START DATA UNDER STUDY

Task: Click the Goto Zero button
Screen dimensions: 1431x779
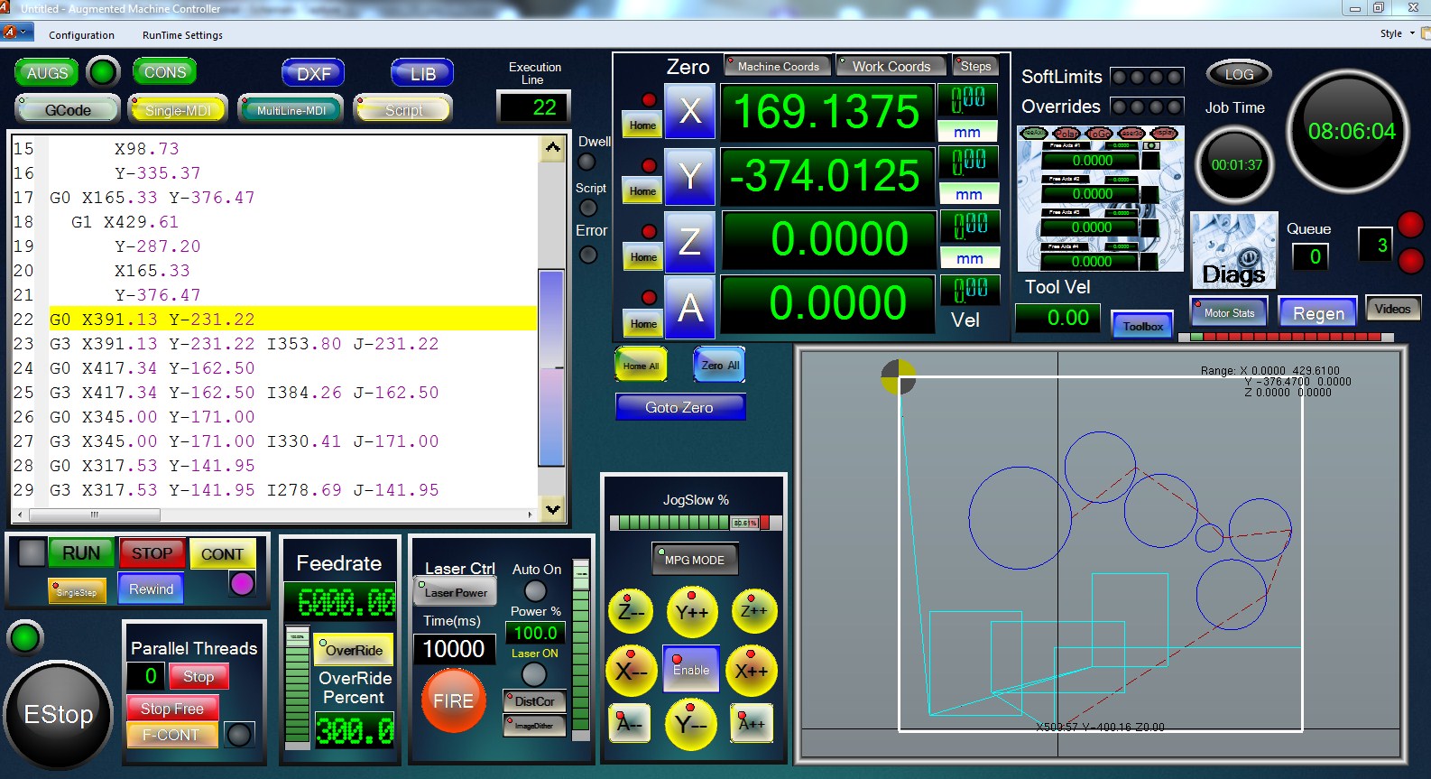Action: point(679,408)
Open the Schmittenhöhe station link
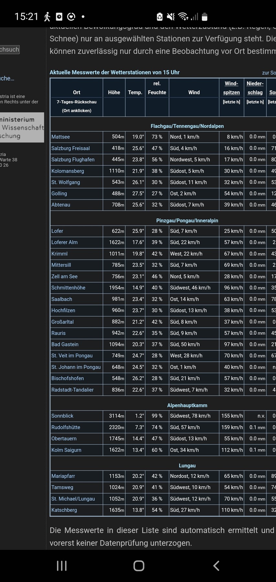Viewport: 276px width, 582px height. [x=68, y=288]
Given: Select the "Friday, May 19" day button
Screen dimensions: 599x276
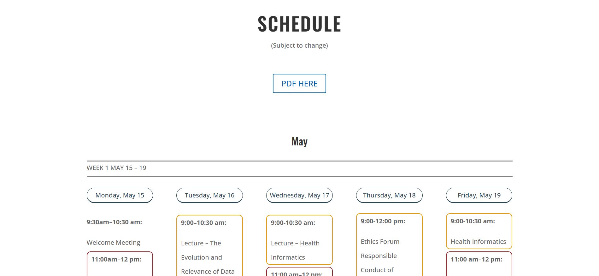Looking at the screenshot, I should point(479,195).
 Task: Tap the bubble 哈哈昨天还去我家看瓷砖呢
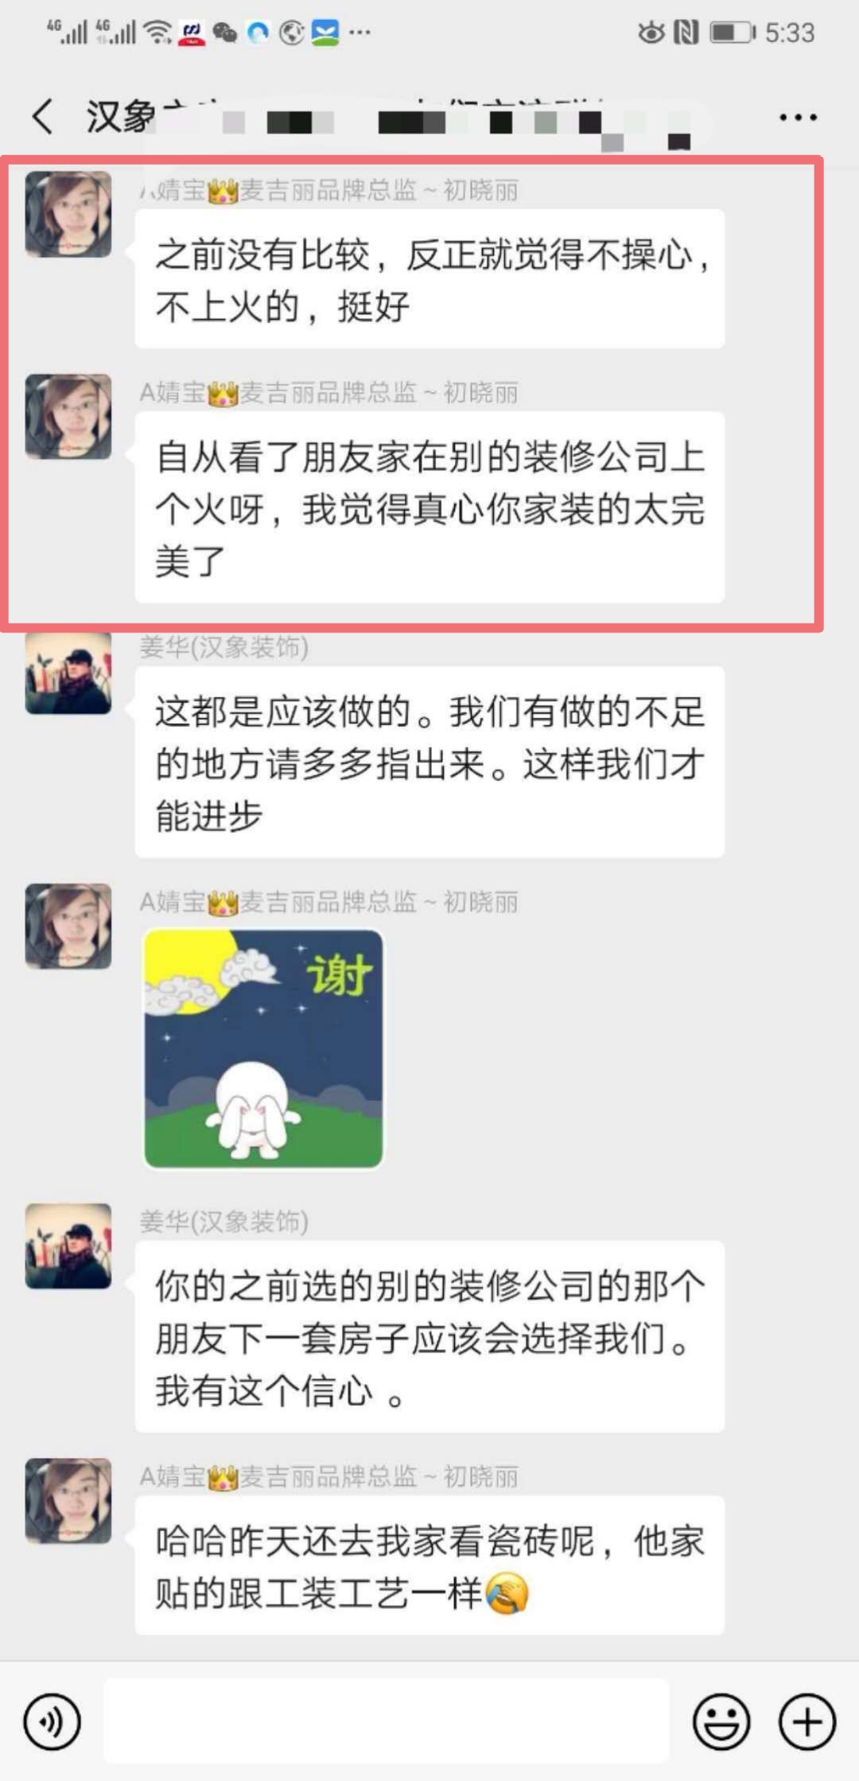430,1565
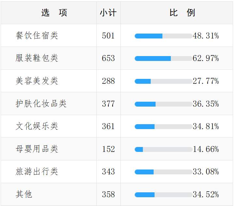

END DATA UNDER STUDY

**EXERCISE DETAILS**
Each entry should appear again exactly as written, pictures excluded.

**SOLUTION FOR THIS EXERCISE**
Task: Click the Goto Zero button
Screen dimensions: 1431x779
Action: point(679,408)
Open the Schmittenhöhe station link
Viewport: 276px width, 582px height. [x=68, y=288]
Given: Select the "Friday, May 19" day button
Screen dimensions: 599x276
Looking at the screenshot, I should point(479,195).
 Task: Tap the bubble 哈哈昨天还去我家看瓷砖呢
430,1565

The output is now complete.